Task list ▸
a) For each statement below, say whether it agrees with the excerpt on COPD activity measures. Answer yes or no, and quote the deciding words of the excerpt. (i) Self-reported physical activity is used in the BODE-index. (ii) The 6MWT is the harder of the two to measure. (iii) Among patients with severe COPD, FEV1 predicted mortality better than the distance walked in six minutes.
b) Using the excerpt on COPD activity measures, answer each question briefly on its own line. (i) What does the 6MWT reflect? (ii) Exercise capacity has been associated with COPD mortality independent of which two factors? (iii) What P value was reported for the association of peak VO2 with mortality?
c) Reproduce a passage of the excerpt on COPD activity measures unchanged. Begin at the words "The assessments of" and stop after "in epidemiological studies.".

Excerpt ▸
The assessments of activity used in the two measures are also quite different. Self-reported physical activity, used in the HADO-score, is a behaviour (the activity the patient makes) that is quite simple to evaluate. The 6MWT, used in the BODE-index, reflects exercise capacity, a condition the patient reaches that allows him or her to meet the requirements of daily life (what the patient is able to do) [29]. The 6MWT is more difficult to measure. Both concepts, physical activity and exercise capacity, are indistinctly used in epidemiological studies.

Exercise capacity (as peak oxygen uptake, VO2 ) has been associated with COPD mortality independent of FEV1 and age [6]. Among patients with severe COPD, the distance walked in six minutes has been shown to be an independent and better predictor of mortality than FEV1 [30]. In a recent study, the 6MWT had a stronger association with mortality (HR, 0.996; 95% CI, 0.993 to 0.999; P < 0.01) than did peak VO2 (HR, 0.971; 95% CI, 0.959 to 1.000; P = 0.050) [31].

Data provided ▸
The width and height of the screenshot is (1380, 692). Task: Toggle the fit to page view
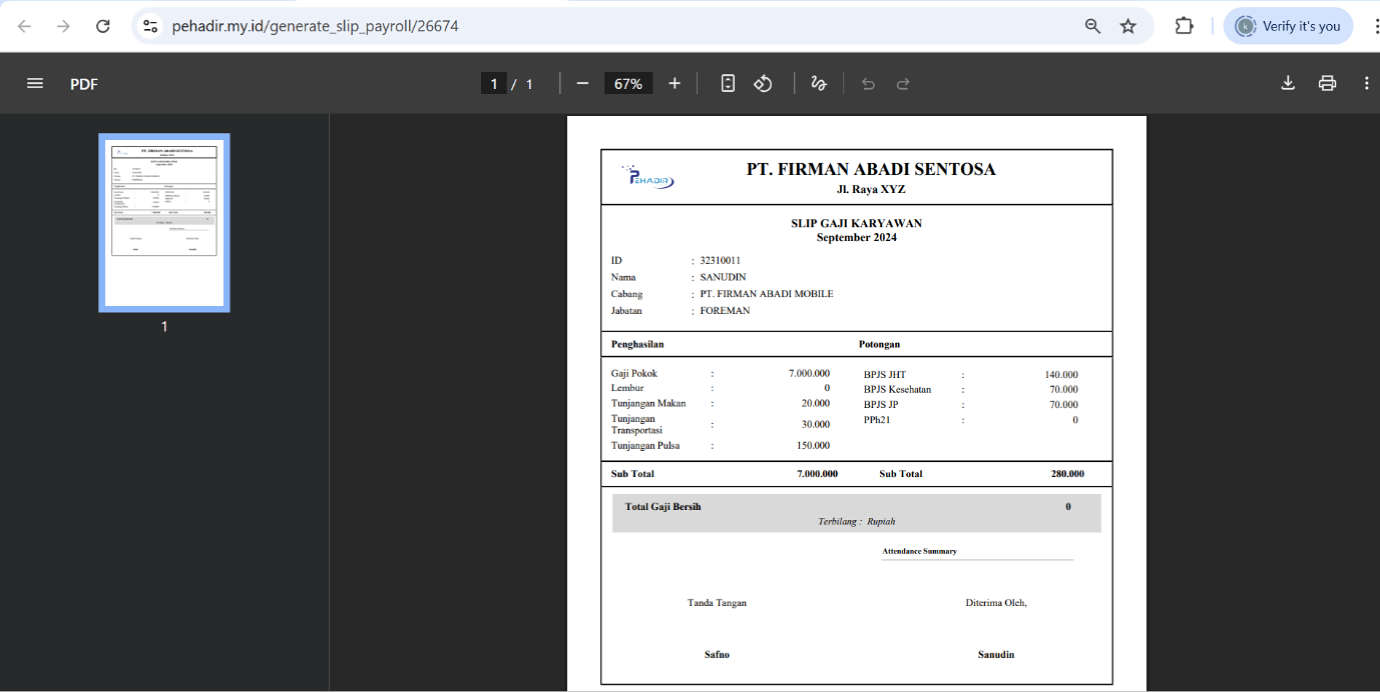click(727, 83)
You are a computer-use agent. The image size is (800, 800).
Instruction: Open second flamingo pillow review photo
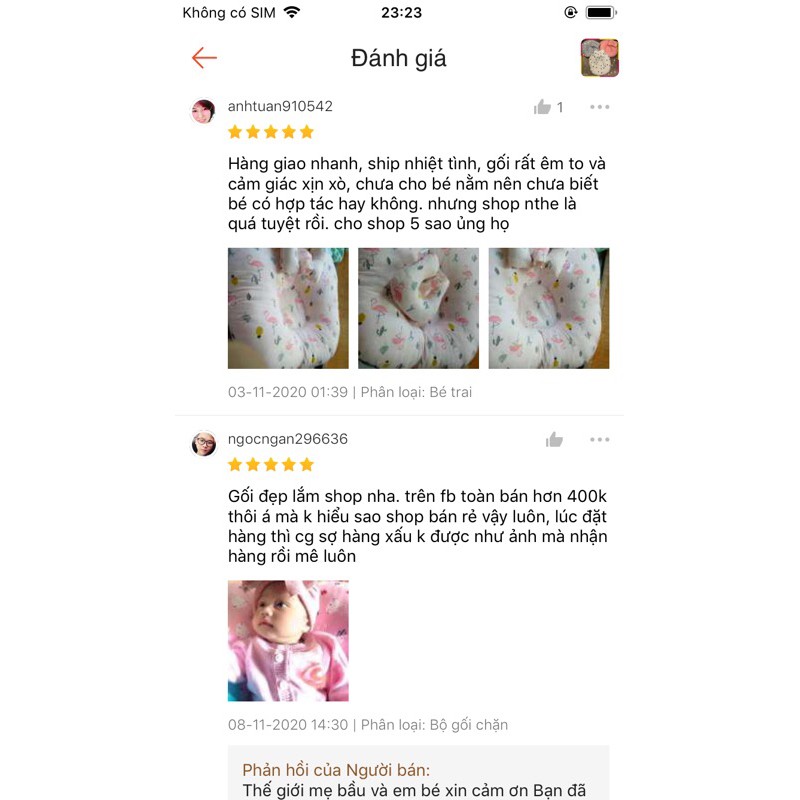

Solution set ▸
a)
(i) No: "Self-reported physical activity, used in the HADO-score"
(ii) Yes: "The 6MWT is more difficult to measure."
(iii) No: "the distance walked in six minutes has been shown to be an independent and better predictor of mortality than FEV1"

b)
(i) Exercise capacity
(ii) FEV1 and age
(iii) P = 0.050

c)
The assessments of activity used in the two measures are also quite different. Self-reported physical activity, used in the HADO-score, is a behaviour (the activity the patient makes) that is quite simple to evaluate. The 6MWT, used in the BODE-index, reflects exercise capacity, a condition the patient reaches that allows him or her to meet the requirements of daily life (what the patient is able to do) [29]. The 6MWT is more difficult to measure. Both concepts, physical activity and exercise capacity, are indistinctly used in epidemiological studies.